TASK INPUT →

************

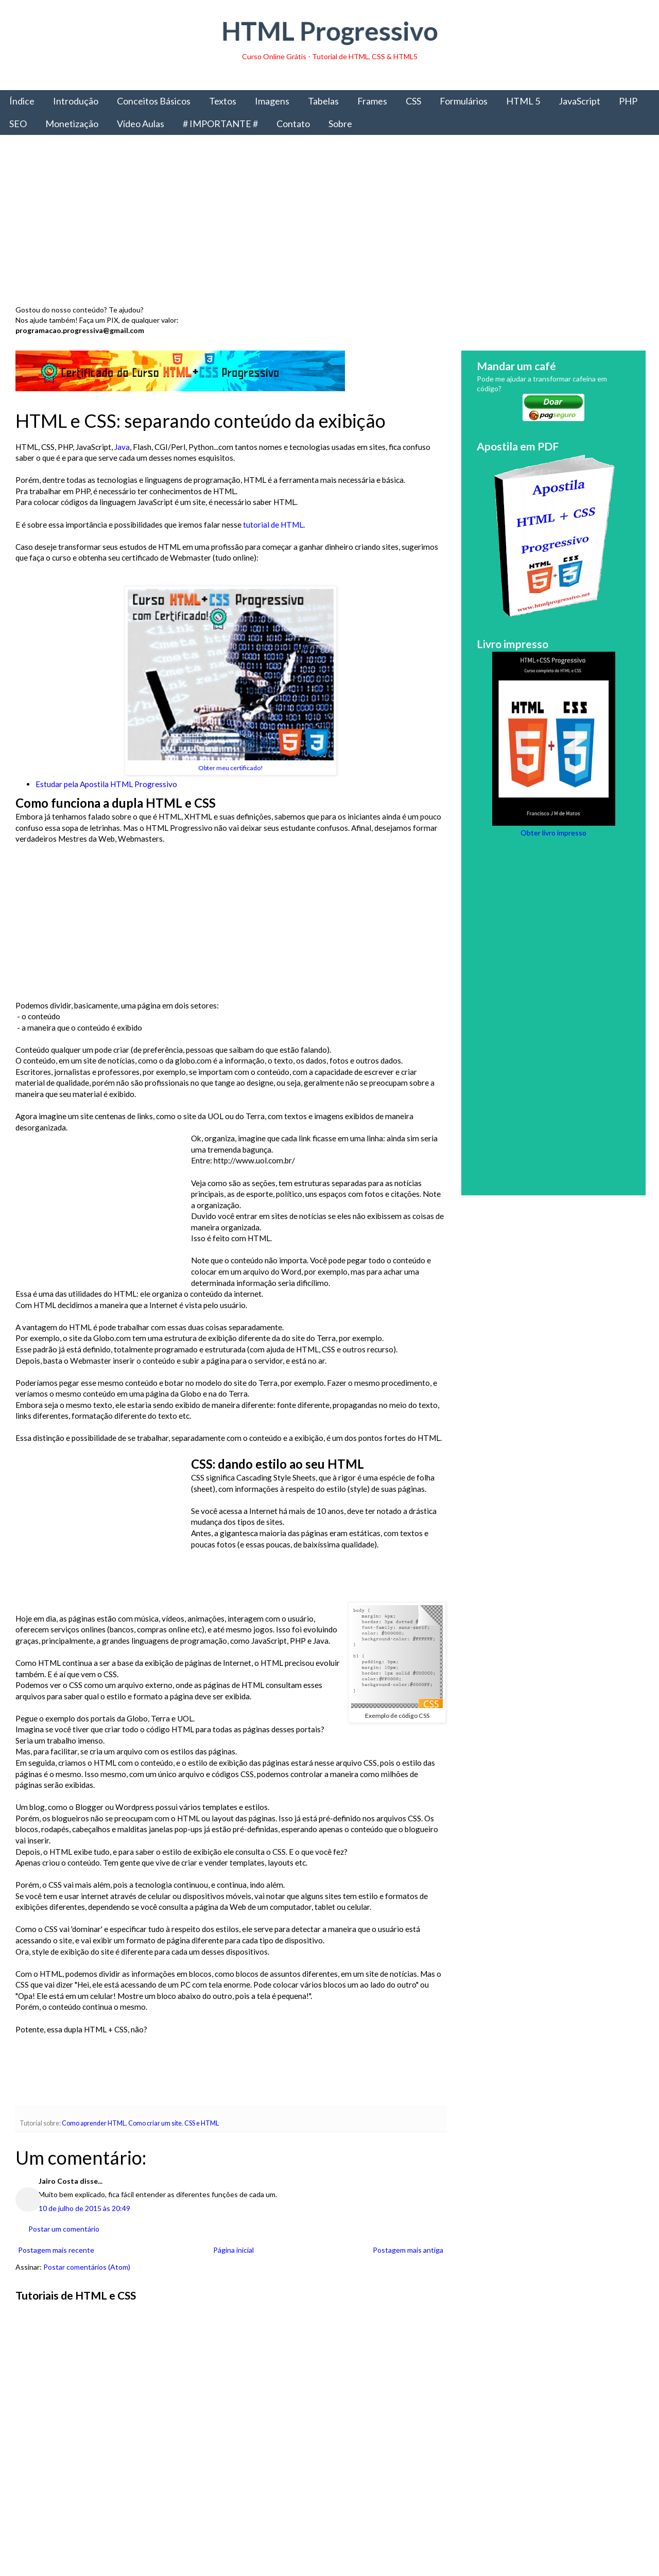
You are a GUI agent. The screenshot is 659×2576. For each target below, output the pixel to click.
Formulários (464, 101)
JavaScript (579, 101)
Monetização (71, 123)
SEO (18, 123)
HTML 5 (523, 101)
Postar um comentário (63, 2228)
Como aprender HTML (94, 2123)
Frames (372, 101)
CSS (413, 101)
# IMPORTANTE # (220, 123)
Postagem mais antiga (408, 2250)
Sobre (340, 123)
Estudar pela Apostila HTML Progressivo (106, 784)
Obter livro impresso (553, 832)
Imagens (272, 101)
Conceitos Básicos (153, 101)
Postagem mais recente (56, 2250)
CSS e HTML (201, 2123)
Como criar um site (155, 2123)
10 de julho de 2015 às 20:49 (84, 2208)
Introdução (75, 101)
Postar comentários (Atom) (86, 2266)
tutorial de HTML (273, 524)
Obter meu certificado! (230, 768)
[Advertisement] (324, 223)
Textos (222, 101)
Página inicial (233, 2250)
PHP (628, 101)
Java (122, 446)
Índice (21, 101)
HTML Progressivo (329, 30)
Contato (293, 123)
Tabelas (323, 101)
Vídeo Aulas (140, 123)
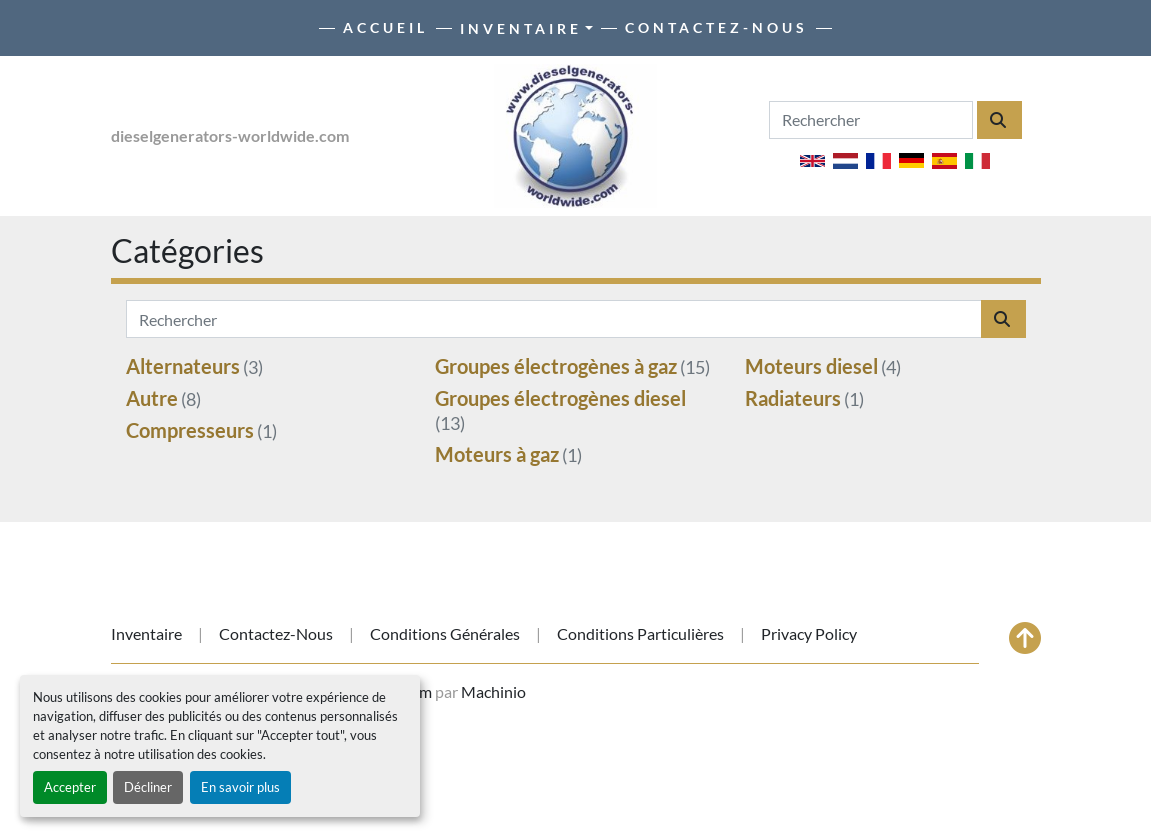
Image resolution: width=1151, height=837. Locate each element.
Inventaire (521, 28)
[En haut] (1025, 638)
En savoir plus (240, 787)
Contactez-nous (716, 27)
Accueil (385, 27)
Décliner (148, 787)
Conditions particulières (640, 633)
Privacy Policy (809, 633)
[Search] (871, 120)
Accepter (70, 787)
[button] (527, 28)
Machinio (493, 691)
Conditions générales (445, 633)
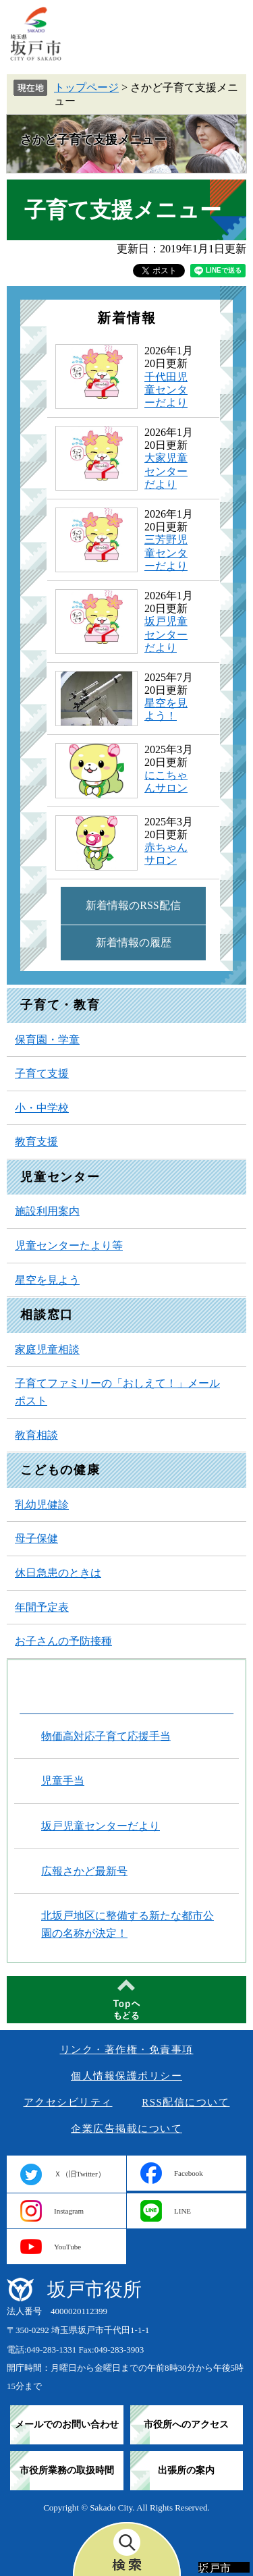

************

WORK REQUIRED → Copy the whole listing above line for line, keeping every coordinate, but leave out the pictures.

EXERCISE RESPONSE →
You are a GUI agent. The screenshot is 659×2576. For each target below, output the pixel to click.
Formulários (464, 101)
JavaScript (579, 101)
Monetização (71, 123)
SEO (18, 123)
HTML 5 (523, 101)
Postar um comentário (63, 2228)
Como aprender HTML (94, 2123)
Frames (372, 101)
CSS (413, 101)
# IMPORTANTE # (220, 123)
Postagem mais antiga (408, 2250)
Sobre (340, 123)
Estudar pela Apostila HTML Progressivo (106, 784)
Obter livro impresso (553, 832)
Imagens (272, 101)
Conceitos Básicos (153, 101)
Postagem mais recente (56, 2250)
CSS e HTML (201, 2123)
Como criar um site (155, 2123)
10 de julho de 2015 às 20:49 (84, 2208)
Introdução (75, 101)
Postar comentários (Atom) (86, 2266)
tutorial de HTML (273, 524)
Obter meu certificado! (230, 768)
[Advertisement] (324, 223)
Textos (222, 101)
Página inicial (233, 2250)
PHP (628, 101)
Java (122, 446)
Índice (21, 101)
HTML Progressivo (329, 30)
Contato (293, 123)
Tabelas (323, 101)
Vídeo Aulas (140, 123)
Image resolution: width=1151, height=837. Locate each element.
Inventaire (521, 28)
[En haut] (1025, 638)
En savoir plus (240, 787)
Contactez-nous (716, 27)
Accueil (385, 27)
Décliner (148, 787)
Conditions particulières (640, 633)
Privacy Policy (809, 633)
[Search] (871, 120)
Accepter (70, 787)
[button] (527, 28)
Machinio (493, 691)
Conditions générales (445, 633)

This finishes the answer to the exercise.